I do not understand an inequliaty that is used to prove the ratio test

Question

I do understand:

$\exists q\lt1:\forall k\in\Bbb N_{0}:\lvert\frac{a_{k+1}}{a_{k}}\rvert \leq q$ is equivalent to $\lvert a_{k+1}\rvert \leq q \cdot \lvert a_{k}\rvert$

Now the statement is that $ \sum \limits_{k=0}^{\infty}a_{k}$ converges absolutely.

The proof is what I do not understand:

"Inductively you can show: $\forall k \in\Bbb N_{0}: \lvert a_{k}\rvert \leq q^{k}\cdot\lvert a_{0}\rvert$ "

How do we go from $$\lvert a_{k+1}\rvert \leq q \cdot \lvert a_{k}\rvert$$ to $$\lvert a_{k}\rvert \leq q^{k}\cdot\lvert a_{0}\rvert$$

And how did $q^{k}$ happen?

Answer 1

"Inductively"

You have proven that for ever $k$ that $|a_{k+1}| \le q\cdot|a_{k}|$.

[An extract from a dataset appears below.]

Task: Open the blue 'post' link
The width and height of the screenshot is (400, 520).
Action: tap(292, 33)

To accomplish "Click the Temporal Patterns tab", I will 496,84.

So that would mean $|a_1| \le q\cdot |a_0|$. But $|a_2| \le q \cdot|a_1|$.

And $|a_1| \le q\cdot |a_0|$ so $|a_2| \le q\cdot|a_1| \le q\cdot (q\cdot |a_1|) = q^2\cdot |a_0|$

And $|a_3| \le q\cdot |a_2| \le q\cdot (q^2|a_0|)=q^3\cdot |a_0|$.

And so on.

If you have $|a_{k}| \le q^{k}|a_0|$ then $|a_{k+1}| \le q\cdot |a_k|\le q(q^k\cdot |a_0|)= q^{k+1}|a_0|$.

That's a proof by induction.

Answer 2

Note that $|a_{k+1}|\leq |a_k|q$, and as this is true for all $k$, you change $k$ to $k-1$ and get $|a_k|\leq |a_{k-1}|q$, and merging it with the previous inequality, we have $|a_{k+1}|\leq q^2|a_{k-1}|$.

Similarly, you replace $k$ with $k-2,k-3,...,0$. Can you get the idea from here?

Answer 3

Heuristically speaking $|a_0| \geq q|a_1| \geq q(q|a_2|) = q^2|a_2| \geq q^2(q|a_3|) = q^3|a_3|$ and so on until you reach your desired $k$.

More carefully you can use the principle of induction; to prove $|a_0| \geq q^k|a_k|$ for all $k$ it suffices show that $|a_0| \geq q|a_1|$ and that if $|a_0| \geq q^k|a_k|$ for some $k$ then $|a_0| \geq q^{k+1}|a_{k+1}|$.